The system is divided into four distinct modules to mirror production separation of concerns:

  1. Configuration: Externalizes runtime parameters.
  2. Infrastructure Layer: Handles raw HTTP communication with the LLM provider.
  3. Memory Manager: Maintains state and manages the sliding context window.
  4. Agent Engine: Orchestrates the loop, tool registration, and execution.

Step 1: Configuration Management

Hardcoding credentials and model parameters is an anti-pattern. We use a JSON configuration file to externalize these settings.

config.json

{
  "llm": {
    "provider": "openai",
    "model": "gpt-4o",
    "api_key": "sk-your-api-key",
    "temperature": 0.2,
    "max_tokens": 1024
  }
}

Production Note: In a real environment, the api_key should be injected via environment variables or a secrets manager (e.g., AWS Secrets Manager, HashiCorp Vault) rather than stored in a static file.

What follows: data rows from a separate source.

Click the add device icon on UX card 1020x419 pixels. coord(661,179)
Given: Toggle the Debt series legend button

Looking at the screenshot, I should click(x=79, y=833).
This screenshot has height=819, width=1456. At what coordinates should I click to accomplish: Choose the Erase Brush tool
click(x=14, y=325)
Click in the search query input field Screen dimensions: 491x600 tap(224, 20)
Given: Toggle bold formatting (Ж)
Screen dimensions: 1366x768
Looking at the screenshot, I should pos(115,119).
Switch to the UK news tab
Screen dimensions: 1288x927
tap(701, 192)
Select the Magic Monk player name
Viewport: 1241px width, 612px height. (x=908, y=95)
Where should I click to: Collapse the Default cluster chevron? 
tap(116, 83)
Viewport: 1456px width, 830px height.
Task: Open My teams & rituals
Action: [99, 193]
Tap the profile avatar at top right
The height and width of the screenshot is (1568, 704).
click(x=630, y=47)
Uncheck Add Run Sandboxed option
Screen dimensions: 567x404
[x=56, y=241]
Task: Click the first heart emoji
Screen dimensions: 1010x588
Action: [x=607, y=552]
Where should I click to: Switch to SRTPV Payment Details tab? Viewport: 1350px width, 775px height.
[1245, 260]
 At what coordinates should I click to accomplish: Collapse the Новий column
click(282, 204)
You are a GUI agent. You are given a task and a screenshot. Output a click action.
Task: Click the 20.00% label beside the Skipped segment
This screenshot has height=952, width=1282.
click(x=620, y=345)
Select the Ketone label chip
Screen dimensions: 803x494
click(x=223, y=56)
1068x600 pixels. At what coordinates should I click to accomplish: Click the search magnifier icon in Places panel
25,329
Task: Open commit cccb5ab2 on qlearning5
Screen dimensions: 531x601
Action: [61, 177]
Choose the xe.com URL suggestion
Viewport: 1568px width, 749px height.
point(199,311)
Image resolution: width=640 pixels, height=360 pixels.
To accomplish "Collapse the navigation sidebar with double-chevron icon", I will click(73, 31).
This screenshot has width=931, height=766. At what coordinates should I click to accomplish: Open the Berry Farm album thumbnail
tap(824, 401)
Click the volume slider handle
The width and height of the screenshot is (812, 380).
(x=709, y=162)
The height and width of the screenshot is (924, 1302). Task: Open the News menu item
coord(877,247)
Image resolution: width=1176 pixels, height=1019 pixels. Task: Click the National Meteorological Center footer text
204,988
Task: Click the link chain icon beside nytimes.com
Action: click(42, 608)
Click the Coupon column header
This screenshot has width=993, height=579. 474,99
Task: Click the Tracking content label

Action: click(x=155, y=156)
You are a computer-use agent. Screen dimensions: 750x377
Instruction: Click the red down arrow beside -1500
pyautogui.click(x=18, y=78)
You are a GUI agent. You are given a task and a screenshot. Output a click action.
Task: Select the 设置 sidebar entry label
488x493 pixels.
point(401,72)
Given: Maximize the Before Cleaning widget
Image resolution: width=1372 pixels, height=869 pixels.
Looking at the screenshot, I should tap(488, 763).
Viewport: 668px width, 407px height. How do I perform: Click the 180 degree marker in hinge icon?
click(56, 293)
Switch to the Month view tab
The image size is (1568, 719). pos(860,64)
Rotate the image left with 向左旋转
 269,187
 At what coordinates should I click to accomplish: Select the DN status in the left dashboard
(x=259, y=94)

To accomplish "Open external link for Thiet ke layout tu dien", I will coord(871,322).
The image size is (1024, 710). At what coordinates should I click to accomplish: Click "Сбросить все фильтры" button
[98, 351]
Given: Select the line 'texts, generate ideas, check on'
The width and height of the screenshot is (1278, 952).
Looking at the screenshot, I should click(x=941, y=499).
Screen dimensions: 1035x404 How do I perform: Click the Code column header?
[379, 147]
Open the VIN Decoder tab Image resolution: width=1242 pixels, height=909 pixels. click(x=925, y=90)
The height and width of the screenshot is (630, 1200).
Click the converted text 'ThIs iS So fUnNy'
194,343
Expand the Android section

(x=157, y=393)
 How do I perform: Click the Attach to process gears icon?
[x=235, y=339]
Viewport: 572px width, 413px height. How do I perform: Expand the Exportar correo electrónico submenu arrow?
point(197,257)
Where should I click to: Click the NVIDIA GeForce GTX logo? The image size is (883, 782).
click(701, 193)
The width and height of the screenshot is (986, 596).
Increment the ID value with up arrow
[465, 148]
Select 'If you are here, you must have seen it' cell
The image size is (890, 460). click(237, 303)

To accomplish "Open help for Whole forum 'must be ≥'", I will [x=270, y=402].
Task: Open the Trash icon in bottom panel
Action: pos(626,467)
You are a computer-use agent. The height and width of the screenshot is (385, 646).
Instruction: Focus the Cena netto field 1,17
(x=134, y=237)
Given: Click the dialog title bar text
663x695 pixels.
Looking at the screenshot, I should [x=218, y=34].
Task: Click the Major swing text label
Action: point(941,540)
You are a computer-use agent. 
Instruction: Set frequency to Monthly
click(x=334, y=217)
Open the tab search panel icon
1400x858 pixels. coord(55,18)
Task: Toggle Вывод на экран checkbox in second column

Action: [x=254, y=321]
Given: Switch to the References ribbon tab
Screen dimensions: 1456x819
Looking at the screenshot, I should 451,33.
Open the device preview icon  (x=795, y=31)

Step 2: The Infrastructure Layer

Every LLM interaction is fundamentally an HTTP request. High-level SDKs abstract this away, but understanding the raw payload structure is crucial for debugging and optimization.

llm_client.py This module handles serialization, request transmission, and response parsing.

import json
import urllib.request
import urllib.error
from typing import Dict, List

class LLMClient:
    """
    Low-level client for interacting with OpenAI-compatible chat completion endpoints.
    Handles payload serialization and HTTP transport.
    """
    def __init__(self, config: Dict):
        self.config = config["llm"]
        self.api_key = self.config["api_key"]

    def chat_completion(
        self,
        messages: List[Dict],
        temperature: float = None
    ) -> str:
        """
        Sends a chat completion request to the LLM provider.
        
        Args:
            messages: List of message dictionaries (role, content).
            temperature: Sampling temperature override.